DETAILED DESCRIPTION OF THE INVENTION
[0030] Although the following detailed description contains many
specifics for the purposes of illustration, anyone of ordinary
skill in the art will readily appreciate that many variations and
alterations to the following exemplary details are within the scope
of the invention.
[0031] Accordingly, the following preferred embodiment of the
invention is set forth without any loss of generality to, and
without imposing limitations upon, the claimed invention.
[0032] The present invention provides a robust and highly sensitive
computer-implemented method for automatic detection of one or more
shapes in a medical image. The present invention enables a user,
such as, but not limited to, a radiologist, to focus in on a small
percentage of an organ or tissue that most likely harbors
clinically-significant malignant tissue. Focusing in on a small
percentage of an organ or tissue significantly reduces the time
spent by a user on interpreting, reviewing or detecting shapes in a
medical image and therewith reduces the cost on medical
diagnostics.
[0033] FIG. 1 shows an example of a method 100 according to the
present invention to detect one or more shapes in a medical image.
The medical images of the present invention are digital or
computerized images such as, for instance, but not limited to, a
CT, an MRI, a digitized X-ray, or any other medical image
application that could be converted or rendered to a digital image.
The medical images could be a 2-D image or a 3-D volumetric image.
For illustration purposes, the present invention is described below
in the context of detecting colonic polyps from a CT image.

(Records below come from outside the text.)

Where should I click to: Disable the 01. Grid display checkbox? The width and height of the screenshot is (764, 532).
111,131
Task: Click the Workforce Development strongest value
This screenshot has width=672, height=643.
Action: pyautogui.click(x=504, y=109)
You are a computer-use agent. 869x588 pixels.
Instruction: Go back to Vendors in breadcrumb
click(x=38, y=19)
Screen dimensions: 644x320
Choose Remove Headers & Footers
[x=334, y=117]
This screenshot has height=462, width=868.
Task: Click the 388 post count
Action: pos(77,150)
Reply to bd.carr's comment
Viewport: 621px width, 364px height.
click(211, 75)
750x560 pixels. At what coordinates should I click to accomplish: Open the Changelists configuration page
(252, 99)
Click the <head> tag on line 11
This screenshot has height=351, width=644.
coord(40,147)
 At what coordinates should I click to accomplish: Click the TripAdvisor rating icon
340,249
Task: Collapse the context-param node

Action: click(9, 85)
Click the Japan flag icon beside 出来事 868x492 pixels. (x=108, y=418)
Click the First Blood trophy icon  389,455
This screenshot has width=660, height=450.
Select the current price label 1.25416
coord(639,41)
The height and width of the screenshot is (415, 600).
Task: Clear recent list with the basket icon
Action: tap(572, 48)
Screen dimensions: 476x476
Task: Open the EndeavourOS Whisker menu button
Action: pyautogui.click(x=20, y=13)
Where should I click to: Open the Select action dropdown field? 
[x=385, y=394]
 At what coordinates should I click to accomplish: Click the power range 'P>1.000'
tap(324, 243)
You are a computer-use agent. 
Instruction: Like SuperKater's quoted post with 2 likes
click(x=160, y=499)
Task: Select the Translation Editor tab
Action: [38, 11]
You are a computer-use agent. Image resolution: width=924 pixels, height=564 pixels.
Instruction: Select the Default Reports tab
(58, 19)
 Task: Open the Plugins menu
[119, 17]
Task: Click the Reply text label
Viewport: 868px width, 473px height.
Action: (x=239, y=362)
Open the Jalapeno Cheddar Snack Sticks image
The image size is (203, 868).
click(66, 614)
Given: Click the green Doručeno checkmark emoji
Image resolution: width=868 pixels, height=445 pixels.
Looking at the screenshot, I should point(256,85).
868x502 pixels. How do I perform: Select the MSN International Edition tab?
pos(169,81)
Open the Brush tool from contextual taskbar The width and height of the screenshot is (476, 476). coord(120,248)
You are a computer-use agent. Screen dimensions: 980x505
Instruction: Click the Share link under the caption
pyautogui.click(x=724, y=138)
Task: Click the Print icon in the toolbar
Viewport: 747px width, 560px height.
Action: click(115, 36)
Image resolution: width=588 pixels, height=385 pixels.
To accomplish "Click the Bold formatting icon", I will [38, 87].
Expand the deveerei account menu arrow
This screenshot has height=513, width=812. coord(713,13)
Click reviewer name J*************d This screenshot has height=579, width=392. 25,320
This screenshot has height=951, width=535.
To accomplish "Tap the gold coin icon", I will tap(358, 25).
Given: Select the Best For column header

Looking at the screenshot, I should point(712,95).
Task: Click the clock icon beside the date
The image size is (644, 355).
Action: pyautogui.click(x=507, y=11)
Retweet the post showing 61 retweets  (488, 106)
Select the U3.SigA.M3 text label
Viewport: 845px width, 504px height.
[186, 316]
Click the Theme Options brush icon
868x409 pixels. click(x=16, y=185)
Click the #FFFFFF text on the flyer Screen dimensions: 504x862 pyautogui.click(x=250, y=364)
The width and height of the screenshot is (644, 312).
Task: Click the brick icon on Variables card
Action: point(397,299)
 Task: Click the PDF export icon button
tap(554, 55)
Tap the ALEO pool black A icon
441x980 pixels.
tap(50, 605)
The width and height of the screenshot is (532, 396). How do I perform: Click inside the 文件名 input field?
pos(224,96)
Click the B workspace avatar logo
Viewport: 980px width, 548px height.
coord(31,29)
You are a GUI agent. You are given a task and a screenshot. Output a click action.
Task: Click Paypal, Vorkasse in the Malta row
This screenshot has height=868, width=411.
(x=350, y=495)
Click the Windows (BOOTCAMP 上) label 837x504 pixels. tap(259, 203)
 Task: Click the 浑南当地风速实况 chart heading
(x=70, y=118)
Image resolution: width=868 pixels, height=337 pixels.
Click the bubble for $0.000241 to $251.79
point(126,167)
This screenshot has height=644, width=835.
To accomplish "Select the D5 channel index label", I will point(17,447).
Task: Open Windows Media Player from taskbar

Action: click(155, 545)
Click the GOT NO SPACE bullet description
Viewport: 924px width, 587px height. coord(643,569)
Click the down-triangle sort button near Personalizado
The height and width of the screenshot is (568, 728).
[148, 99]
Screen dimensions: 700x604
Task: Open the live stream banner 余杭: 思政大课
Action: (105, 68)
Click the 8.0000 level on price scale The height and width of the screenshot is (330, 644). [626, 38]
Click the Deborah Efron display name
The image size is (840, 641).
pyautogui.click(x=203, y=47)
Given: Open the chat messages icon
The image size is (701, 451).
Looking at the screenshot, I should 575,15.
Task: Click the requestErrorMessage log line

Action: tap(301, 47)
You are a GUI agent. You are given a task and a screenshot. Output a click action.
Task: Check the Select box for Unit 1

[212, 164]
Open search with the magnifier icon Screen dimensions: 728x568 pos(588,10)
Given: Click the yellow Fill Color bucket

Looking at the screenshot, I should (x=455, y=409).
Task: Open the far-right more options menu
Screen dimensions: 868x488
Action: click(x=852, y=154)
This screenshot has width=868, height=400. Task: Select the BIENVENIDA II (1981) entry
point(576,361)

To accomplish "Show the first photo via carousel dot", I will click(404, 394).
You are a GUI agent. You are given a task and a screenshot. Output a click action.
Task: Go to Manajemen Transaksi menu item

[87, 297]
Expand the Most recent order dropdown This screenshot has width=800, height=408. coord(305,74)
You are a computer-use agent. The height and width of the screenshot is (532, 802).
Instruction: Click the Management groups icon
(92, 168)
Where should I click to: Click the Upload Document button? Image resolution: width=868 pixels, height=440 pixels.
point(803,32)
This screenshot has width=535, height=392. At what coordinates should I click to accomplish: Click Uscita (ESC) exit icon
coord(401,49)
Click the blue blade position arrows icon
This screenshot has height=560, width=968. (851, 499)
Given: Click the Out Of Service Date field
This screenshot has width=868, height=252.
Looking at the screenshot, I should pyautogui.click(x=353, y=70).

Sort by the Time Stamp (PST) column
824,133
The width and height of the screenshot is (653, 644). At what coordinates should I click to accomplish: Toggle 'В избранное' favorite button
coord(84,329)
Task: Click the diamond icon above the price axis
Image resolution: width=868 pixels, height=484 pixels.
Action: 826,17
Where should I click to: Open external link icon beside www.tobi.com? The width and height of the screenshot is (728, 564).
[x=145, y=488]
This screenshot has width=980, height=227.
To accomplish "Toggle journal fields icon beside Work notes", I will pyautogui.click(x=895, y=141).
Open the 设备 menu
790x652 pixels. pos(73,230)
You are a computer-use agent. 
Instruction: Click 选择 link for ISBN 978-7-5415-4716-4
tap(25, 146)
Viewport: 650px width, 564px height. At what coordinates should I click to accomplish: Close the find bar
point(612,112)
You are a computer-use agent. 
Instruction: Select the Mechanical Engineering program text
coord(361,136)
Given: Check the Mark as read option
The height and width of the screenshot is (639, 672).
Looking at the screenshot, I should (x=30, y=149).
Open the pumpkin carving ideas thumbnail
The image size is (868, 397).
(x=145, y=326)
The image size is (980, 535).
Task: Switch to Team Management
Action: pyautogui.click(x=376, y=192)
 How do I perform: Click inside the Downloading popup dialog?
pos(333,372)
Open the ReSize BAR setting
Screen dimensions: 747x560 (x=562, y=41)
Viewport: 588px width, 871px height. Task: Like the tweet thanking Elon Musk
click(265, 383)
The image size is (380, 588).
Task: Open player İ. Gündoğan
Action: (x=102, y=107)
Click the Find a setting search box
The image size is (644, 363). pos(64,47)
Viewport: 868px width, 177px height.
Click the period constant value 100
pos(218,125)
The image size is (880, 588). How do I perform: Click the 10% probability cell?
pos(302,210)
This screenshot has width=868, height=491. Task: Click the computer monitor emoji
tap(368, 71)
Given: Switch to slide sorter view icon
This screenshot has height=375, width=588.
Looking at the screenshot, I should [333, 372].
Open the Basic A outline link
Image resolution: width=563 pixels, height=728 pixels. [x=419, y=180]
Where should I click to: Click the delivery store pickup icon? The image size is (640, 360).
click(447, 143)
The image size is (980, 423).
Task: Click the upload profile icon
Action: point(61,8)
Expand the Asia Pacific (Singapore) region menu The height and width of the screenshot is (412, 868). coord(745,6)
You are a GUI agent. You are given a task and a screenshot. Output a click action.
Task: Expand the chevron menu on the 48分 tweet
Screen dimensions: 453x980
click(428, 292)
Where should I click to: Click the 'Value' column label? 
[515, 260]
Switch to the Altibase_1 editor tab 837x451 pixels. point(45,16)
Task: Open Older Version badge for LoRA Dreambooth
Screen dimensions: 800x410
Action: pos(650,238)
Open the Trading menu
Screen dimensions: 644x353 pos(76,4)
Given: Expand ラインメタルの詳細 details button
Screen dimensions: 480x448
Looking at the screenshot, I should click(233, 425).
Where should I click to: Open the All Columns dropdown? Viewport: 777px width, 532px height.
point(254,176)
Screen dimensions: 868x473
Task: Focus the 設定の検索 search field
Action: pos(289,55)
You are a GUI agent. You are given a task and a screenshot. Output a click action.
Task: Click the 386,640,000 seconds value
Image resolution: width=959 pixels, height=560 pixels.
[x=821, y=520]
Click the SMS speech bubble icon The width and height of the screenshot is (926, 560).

However, as one of average skill in the art will readily
appreciate, the method of the present invention can be applied to
detecting similar structures or shapes in any medical imaging
application. For example, other applications include, but are not
limited to, detecting lesions, nodules (such as liver nodules or
lung nodules) or the like. The present invention is based on the
concept that normals to a surface, such as, but not limited to a
colonic surface or lung, intersect or nearly intersect with
neighboring normals depending on the curvature features of the
colon or lung respectively.
[0034] Referring to FIG. 1, first a surface is located 110 in the
medical image after which the normal vectors are generated 120 to
the located surface. There are several different ways to identify a
surface in a medical image and are mostly dependent on the type of
image or tissue. In general, the identification could involve a
pre-processing and/or segmentation of the image. For instance,
since the edges of both colonic polyps and lung nodules occur at an
air-soft tissue interface, the soft tissue-bone interfaces may need
to be removed by, for instance, but not limited to, clamping voxel
intensities to be no greater than water intensity (0 HU). Then, the
volume data could be made isotropic by tri-linear interpolation of
the CT data to, for instance, but not limited to, 0.6 mm.times.0.6
mm.times.0.6 mm voxels. This step, although not strictly necessary,
could be done in order to reduce any bias between lesions caused by
differing orientations and also to reduce any bias between datasets
caused by differing voxel sizes.
[0035] Another step in the identification of a surface could be
segmentation. Segmentation is preferably performed automatically to
identify, for instance, either the colon lumen or the lung
parenchyma. A binary image, S.sub.1, is created by thresholding all
air intensity voxels (e.g. <-700 HU) followed by a negative
masking of all air intensity voxels morphologically connected to
any of the edges of the dataset, thus leaving only air density
voxels within, for instance, the abdomen. In case of the colon, any
portions of the lungs that are captured at the top of the dataset
could also be removed by a negative mask of a 3D region filling
seeded with air intensity regions in the most superior axial slice
with a linear extent of greater than for example 60 mm. Finally,
small air pockets (<15 cc in the colon datasets, <125 cc in
the lung datasets) could be determined to be extraneous and are
negatively masked from the binary image. Next, a binary image,
S.sub.2 could be derived from S.sub.1 and be used to limit the
search space to voxels near the air-tissue interfaces in either the
colon or the lung. This could serve two purposes; primarily, it
reduces the computational overhead by approximately two orders of
magnitude. It also reduces a few false positives arising from soft
tissue structures outside the organ of interest. S.sub.2 begins as
the surface voxels of S.sub.1 and then is morphologically dilated
by for instance 5 mm to produce a thick region that contains the
image edges of interest.
[0036] For shapes protruding into the colon, normal vectors
intersect on the concave side of the shape. For instance, polyps
have 3-D shapes that change rapidly in any direction such that
normals to the surface tend to intersect or nearly intersect in a
concentrated 3-D area. By contrast, haustral folds change their
shape rapidly when sampled across their short dimension, resulting
in convergence of normals, but change shape very little when
sampled longitudinally. This results in a relatively lower
intensity of the convergence for haustrae as compared with a polyp
of similar cross-sectional radius of curvature. In other words, at
convexities, normals tend to intersect on a concave side of a
polyp. Accordingly, the method of the present invention then
identifies 130 at least one intersection and/or near intersection
of the normal vectors. The key idea is that the number of
intersections identifies 140 3-D shapes such as potential polyp
candidates. Generating normal vectors could, for instance, be
accomplished by using a gradient orientation calculation to detect
high image gradient edges and determine the 3-D orientation of an
image gradient. For instance, a Canny edge detector could be used
or any other edge detector technique to determine the orientation
of an image gradient.
[0037] FIG. 2 shows the identical methods steps as shown in FIG. 1
except for the addition of the step of scaling normal vectors 210.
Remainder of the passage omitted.